Published: 6/28/2022 8:38:07 AM
Modified: 6/28/2022 8:38:05 AM

In a collection of essays published in 1923, D.H. Lawrence wrote, “The essential American soul is hard, isolate, stoic and a killer.” The British novelist was a stranger in a strange land when he made that observation, having been resident in this country for a little more than a year. But his insight was nonetheless acute and prophetic.

In fact, America today sometimes resembles nothing so much as a vast killing machine. We Americans kill in small towns such as Woodstock and Springfield, Vt., and in big cities like New York and Chicago. We kill to settle drug debts and neighborhood disputes. We kill demonstrators at political protests, and, under color of law, motorists during routine traffic stops. We kill elementary school children and high school students; concert-goers, movie theater patrons and nightclub revelers; grocery shoppers and people at prayer in houses of worship; domestic partners and, by suicide, large numbers of ourselves.

Americans kill out of hatred, rage, delusion, passion, greed, grievance (real and imagined), and sometimes just in cold blood, for reasons no one knows or can articulate. And also because the courts in their Second Amendment jurisprudence have issued what amounts to a constitutional license to kill; because gun manufacturers make enormous profits and use them to buy political protection; and because the young men we send to fight our endless foreign wars bring home the battlefield with them.

Indeed, violence is as American as cherry pie.

It is everywhere — in the news we watch, in the books we read, in the movies we stream and the cultural air we breathe.

The national killing spree is often attributed to easy access to firearms, and surely that plays a big part.

But we sometimes wonder, do Americans kill so avidly because they have so many guns, or do they have so many guns because the inclination to kill is embedded so deeply in the American psyche?

Consider the case of AR-15 military-style rifles.

That these weapons are designed to kill people in large numbers is incontrovertible and that they sell in large numbers indisputable. What sane society would rather subject school children and educators to “active shooter drills” than restrict civilian ownership of these terrible instruments of destruction? None.

By now, many readers will have taken issue with this harsh indictment of the national character and, to be candid, we are not so convinced of it ourselves.

But gun violence does seem to us the manifestation of something besides just gun ownership. The New York Times reported recently on the marketing efforts of gun-makers that have ramped up sales by expertly exploiting Americans’ fear and anxiety not only about crime but about any crisis. “Their goal is basically to induce a Pavlovian response: ‘If there’s a crisis, you must go get a gun,’ ” said Josh Sugarmann, founder of the Violence Policy Center, a gun control group.

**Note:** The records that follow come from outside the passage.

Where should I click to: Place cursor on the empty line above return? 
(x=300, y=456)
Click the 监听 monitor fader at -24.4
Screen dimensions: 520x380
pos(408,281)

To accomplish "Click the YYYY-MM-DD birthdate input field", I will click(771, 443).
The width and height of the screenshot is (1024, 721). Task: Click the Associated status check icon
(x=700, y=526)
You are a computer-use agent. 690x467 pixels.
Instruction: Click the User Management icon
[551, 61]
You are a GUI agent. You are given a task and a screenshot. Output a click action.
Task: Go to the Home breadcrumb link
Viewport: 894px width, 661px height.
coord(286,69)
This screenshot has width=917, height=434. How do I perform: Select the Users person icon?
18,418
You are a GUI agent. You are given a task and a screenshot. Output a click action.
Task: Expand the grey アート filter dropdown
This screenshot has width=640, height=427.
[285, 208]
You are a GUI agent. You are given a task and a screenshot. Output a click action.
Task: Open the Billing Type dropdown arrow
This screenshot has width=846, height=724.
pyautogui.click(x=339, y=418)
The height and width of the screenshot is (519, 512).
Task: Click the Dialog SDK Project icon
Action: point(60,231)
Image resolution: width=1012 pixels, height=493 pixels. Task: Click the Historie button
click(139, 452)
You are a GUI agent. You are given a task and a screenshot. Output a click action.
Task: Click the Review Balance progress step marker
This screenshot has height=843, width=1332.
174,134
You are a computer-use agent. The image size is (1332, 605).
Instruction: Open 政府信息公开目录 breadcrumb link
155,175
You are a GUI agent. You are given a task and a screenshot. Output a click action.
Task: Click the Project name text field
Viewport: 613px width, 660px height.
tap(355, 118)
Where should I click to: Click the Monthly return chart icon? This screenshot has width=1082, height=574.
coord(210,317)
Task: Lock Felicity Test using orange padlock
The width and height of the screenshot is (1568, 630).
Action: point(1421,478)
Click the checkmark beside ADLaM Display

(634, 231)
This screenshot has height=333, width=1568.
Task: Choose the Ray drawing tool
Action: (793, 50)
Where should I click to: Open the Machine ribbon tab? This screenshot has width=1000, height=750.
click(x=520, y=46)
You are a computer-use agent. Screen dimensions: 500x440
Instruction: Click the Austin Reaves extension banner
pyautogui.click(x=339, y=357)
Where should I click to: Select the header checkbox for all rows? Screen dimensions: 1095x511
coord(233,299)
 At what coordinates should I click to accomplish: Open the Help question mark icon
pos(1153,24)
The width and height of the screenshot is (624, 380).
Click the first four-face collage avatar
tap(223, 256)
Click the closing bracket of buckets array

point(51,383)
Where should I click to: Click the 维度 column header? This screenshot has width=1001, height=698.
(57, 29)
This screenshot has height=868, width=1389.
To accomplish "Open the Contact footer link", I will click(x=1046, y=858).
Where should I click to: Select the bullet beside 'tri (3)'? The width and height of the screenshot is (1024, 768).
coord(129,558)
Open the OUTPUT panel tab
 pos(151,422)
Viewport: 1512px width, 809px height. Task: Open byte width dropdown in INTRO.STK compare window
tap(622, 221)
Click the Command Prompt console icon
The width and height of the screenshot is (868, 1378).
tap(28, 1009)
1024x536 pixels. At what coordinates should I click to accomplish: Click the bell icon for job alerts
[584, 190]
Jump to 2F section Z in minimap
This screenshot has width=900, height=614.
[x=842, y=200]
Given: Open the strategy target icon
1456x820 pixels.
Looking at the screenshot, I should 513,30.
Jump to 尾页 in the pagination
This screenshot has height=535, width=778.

Firearms manufacturers also appeal to anxiety of a different variety. In 2012, Bushmaster — which made the military-style rifle used in last month’s mass grocery-store shooting in Buffalo — ran a magazine ad with a picture of its product accompanied by the words, “Consider Your Man Card Reissued.” Such appeals to machismo are common among manufacturers of AR-15-style weapons, the Times reported.

This certainly does not fully explain a situation of enormous and deadly complexity. But suffice it to say that a healthy society does not allow itself to be ruled by its fears and anxieties, nor does it demonstrate its vitality through violence or the threat of violence.